- WHAT IS REQUIRED -
Your answer should consist only of the lines below from the one with "1792x1120 pixels." through the one with "Task: Click the browser back arrow", copied exactly.

- PROVIDED DATA -
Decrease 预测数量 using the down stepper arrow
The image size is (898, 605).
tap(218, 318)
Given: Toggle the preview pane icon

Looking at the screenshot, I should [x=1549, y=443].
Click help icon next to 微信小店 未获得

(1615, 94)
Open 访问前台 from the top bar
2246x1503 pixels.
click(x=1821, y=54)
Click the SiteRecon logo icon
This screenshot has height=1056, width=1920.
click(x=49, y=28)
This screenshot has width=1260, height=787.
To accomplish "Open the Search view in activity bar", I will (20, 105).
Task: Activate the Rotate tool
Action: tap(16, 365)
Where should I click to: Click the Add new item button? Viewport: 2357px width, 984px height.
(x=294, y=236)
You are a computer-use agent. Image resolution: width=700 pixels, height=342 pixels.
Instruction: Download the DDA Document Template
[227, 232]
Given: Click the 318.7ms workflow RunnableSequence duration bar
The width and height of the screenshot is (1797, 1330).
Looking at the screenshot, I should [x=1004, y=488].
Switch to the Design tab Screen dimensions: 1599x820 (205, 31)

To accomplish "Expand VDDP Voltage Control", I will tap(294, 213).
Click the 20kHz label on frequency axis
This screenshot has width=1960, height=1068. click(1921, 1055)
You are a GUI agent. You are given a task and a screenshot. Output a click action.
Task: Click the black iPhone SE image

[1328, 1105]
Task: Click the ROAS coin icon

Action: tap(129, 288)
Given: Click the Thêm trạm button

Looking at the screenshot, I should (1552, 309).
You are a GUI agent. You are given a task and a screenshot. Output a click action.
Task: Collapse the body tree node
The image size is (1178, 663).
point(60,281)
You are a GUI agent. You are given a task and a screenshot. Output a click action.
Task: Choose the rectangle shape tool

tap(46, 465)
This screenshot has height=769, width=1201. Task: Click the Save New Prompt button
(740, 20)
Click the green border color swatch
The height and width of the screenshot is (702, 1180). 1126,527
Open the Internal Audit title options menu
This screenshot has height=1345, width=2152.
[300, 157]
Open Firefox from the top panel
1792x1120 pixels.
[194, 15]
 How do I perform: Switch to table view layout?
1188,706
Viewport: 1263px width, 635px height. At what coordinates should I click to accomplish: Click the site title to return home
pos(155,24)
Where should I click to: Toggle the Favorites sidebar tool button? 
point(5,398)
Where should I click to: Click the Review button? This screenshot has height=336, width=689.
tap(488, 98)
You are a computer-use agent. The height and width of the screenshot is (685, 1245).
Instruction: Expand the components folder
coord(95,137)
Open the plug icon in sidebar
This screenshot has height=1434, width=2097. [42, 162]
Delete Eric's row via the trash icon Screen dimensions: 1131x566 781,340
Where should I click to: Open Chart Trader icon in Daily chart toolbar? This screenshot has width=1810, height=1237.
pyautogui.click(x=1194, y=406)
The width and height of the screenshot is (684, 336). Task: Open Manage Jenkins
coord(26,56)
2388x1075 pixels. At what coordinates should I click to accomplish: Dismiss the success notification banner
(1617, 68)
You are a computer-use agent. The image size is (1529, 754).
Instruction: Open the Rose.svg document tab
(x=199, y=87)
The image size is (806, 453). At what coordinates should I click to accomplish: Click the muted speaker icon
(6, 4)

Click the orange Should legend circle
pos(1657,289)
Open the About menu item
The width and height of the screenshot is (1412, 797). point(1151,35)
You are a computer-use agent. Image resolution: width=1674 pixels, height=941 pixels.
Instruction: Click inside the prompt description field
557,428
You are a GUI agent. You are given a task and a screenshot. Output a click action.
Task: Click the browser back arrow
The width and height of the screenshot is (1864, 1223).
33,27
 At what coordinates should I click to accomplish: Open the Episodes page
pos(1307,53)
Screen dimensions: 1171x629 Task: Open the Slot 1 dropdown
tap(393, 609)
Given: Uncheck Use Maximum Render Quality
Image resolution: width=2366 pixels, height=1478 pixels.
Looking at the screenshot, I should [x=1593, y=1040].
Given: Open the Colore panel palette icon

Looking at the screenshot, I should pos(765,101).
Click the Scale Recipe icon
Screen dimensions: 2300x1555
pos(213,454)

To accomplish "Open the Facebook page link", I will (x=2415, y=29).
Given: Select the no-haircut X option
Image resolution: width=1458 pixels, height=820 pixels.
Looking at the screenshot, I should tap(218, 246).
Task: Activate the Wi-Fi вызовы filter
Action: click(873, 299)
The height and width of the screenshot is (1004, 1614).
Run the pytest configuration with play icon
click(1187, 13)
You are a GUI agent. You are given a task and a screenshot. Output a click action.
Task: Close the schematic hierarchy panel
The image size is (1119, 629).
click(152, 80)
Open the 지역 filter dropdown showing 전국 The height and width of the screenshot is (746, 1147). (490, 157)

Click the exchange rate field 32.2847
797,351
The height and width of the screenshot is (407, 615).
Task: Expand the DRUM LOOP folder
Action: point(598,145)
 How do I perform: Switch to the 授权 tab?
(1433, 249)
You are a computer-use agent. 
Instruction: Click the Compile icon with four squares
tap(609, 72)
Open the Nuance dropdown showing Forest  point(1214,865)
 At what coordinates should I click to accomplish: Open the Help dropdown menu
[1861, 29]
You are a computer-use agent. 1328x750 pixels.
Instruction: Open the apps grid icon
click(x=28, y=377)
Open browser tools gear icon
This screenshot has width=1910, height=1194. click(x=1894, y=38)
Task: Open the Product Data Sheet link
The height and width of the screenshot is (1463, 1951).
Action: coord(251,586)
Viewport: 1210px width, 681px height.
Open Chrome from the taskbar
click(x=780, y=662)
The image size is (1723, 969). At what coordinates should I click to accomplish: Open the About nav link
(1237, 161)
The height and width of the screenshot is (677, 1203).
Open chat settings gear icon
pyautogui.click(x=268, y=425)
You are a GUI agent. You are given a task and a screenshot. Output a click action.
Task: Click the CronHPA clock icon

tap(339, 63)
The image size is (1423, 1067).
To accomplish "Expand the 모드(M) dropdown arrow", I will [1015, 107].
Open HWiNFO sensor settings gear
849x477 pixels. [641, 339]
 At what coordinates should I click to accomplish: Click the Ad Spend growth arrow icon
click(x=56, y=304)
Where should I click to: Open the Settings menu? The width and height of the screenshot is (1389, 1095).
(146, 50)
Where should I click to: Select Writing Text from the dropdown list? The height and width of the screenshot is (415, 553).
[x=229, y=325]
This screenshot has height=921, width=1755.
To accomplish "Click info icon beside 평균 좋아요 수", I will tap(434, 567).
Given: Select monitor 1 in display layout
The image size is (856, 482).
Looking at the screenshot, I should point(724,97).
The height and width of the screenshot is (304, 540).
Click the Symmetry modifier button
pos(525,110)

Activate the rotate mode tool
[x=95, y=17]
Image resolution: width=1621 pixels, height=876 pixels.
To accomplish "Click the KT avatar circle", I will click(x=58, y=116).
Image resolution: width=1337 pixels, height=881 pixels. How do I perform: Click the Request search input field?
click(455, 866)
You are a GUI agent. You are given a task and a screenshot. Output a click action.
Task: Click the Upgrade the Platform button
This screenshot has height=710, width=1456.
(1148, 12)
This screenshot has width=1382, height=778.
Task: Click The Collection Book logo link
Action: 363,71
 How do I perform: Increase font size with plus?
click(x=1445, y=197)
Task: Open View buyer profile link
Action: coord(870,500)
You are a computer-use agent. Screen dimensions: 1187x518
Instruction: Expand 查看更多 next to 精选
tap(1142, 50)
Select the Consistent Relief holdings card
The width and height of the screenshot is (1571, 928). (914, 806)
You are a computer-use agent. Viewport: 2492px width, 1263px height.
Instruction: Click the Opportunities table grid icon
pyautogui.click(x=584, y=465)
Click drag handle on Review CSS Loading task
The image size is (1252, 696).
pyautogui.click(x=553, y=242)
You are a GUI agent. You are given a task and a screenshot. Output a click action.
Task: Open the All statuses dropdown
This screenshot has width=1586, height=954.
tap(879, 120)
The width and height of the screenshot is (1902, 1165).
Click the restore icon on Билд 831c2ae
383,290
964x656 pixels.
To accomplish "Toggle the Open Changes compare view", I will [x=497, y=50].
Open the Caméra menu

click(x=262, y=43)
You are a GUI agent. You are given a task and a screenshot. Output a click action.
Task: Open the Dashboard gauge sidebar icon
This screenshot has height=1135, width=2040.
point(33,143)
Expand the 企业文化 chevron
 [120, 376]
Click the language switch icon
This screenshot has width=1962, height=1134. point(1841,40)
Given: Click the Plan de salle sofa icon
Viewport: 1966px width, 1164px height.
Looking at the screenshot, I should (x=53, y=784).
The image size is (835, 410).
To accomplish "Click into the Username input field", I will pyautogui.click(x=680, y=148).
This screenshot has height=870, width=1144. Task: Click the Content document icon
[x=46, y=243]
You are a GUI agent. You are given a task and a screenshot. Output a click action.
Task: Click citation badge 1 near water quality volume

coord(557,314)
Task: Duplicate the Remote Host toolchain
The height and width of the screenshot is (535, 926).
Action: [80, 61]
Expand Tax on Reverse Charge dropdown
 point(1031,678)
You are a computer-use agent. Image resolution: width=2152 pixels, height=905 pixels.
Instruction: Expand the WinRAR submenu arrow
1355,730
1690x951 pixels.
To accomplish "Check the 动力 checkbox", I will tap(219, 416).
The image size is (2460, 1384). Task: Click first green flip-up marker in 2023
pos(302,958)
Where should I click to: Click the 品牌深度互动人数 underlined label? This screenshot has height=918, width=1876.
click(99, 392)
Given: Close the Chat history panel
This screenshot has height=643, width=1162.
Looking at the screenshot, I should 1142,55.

- RESULT -
1792x1120 pixels.
[194, 15]
 How do I perform: Switch to table view layout?
1188,706
Viewport: 1263px width, 635px height. At what coordinates should I click to accomplish: Click the site title to return home
pos(155,24)
Where should I click to: Toggle the Favorites sidebar tool button? 
point(5,398)
Where should I click to: Click the Review button? This screenshot has height=336, width=689.
tap(488, 98)
You are a computer-use agent. The height and width of the screenshot is (685, 1245).
Instruction: Expand the components folder
coord(95,137)
Open the plug icon in sidebar
This screenshot has height=1434, width=2097. [42, 162]
Delete Eric's row via the trash icon Screen dimensions: 1131x566 781,340
Where should I click to: Open Chart Trader icon in Daily chart toolbar? This screenshot has width=1810, height=1237.
pyautogui.click(x=1194, y=406)
The width and height of the screenshot is (684, 336). Task: Open Manage Jenkins
coord(26,56)
2388x1075 pixels. At what coordinates should I click to accomplish: Dismiss the success notification banner
(1617, 68)
You are a computer-use agent. The image size is (1529, 754).
Instruction: Open the Rose.svg document tab
(x=199, y=87)
The image size is (806, 453). At what coordinates should I click to accomplish: Click the muted speaker icon
(6, 4)

Click the orange Should legend circle
pos(1657,289)
Open the About menu item
The width and height of the screenshot is (1412, 797). point(1151,35)
You are a computer-use agent. Image resolution: width=1674 pixels, height=941 pixels.
Instruction: Click inside the prompt description field
557,428
You are a GUI agent. You are given a task and a screenshot. Output a click action.
Task: Click the browser back arrow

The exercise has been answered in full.